Forty-five minutes isn’t enough to earn Sarah’s forgiveness… but it’s enough to escape and live to fight another day.

“Everybody out.”

 

 

The chainsaw’s tank has about a quarter cup of fuel in it. The way it stinks up the storage area in the garage, a guy could think that gas has been evaporating since it got those pine chips in the blade, years ago.

The red milk crate with the safety goggles and gloves sits on the floor under a sagging shelf of who even knows the fuck what. The single bulb hanging from a wire is so bright it hides details in hard shadows.

Behind me, the scrape of footsteps on the concrete is soft, but calculated not to frighten me into alertness. Careful and sure. Respectful but confident.

The gate is open, chain dangling with the open padlock at the end of it. Anyone could just walk in while my back is turned, but it’s Willa, and she doesn’t need an open lock to be dangerous.

“Dario.” She uses her social worker voice.
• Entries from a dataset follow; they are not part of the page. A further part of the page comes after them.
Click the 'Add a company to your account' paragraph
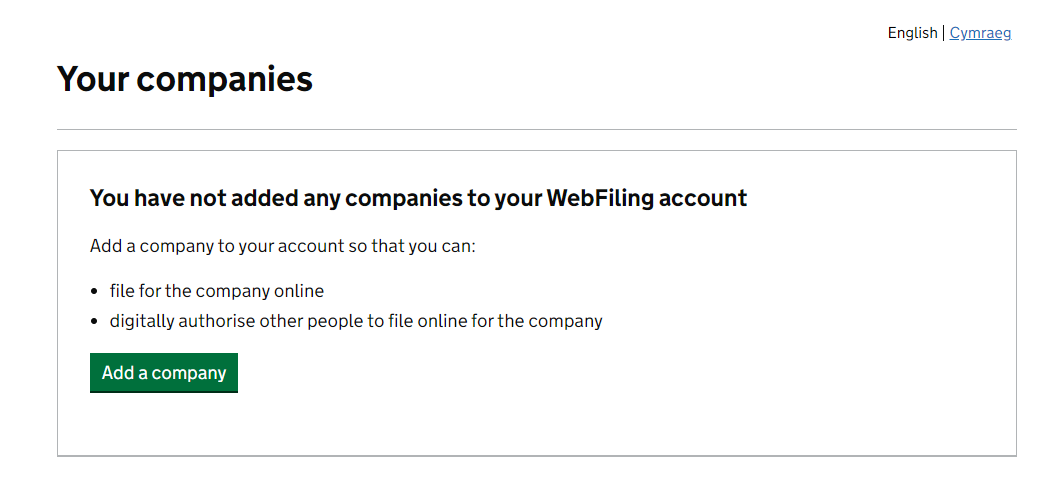This screenshot has width=1056, height=489. tap(282, 246)
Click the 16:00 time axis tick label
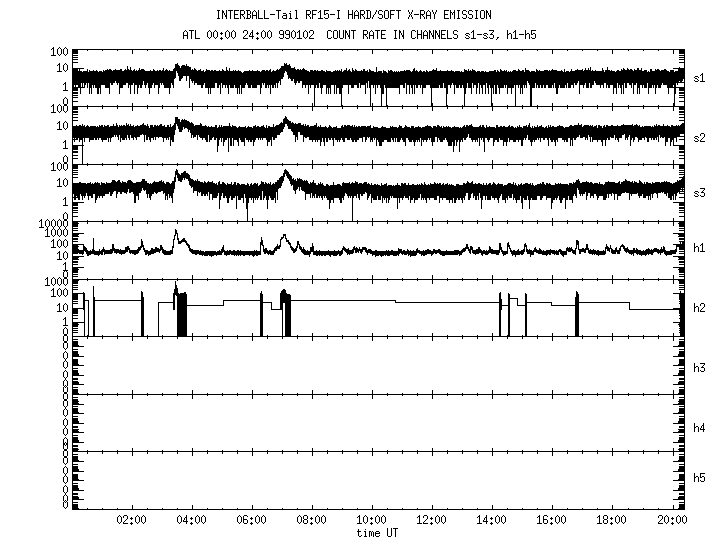The height and width of the screenshot is (550, 720). [x=552, y=520]
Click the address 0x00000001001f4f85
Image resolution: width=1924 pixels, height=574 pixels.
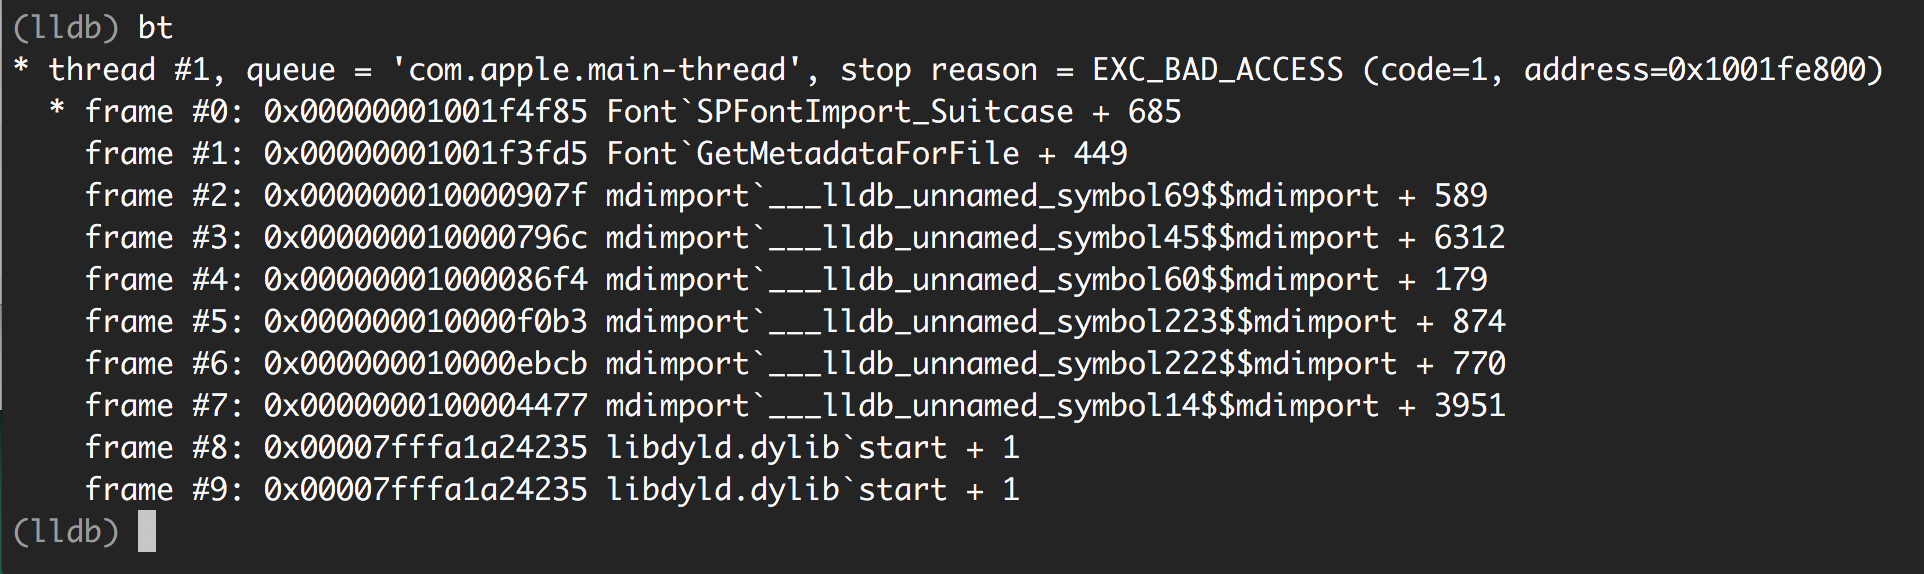click(x=425, y=111)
There was a time when it soothed me. Now the bite of saccharine opens to a bitter aftertaste.

“Go home.” When I yank the chain, the motor spins and coughs. “Not to your apartment. Home, home.”

“When Sarah Colonia agrees to come with me.”

Never. My mind screams, but my lips stay shut as I yank the chain again. Any harder and it’s going to snap, but the motor doesn’t catch.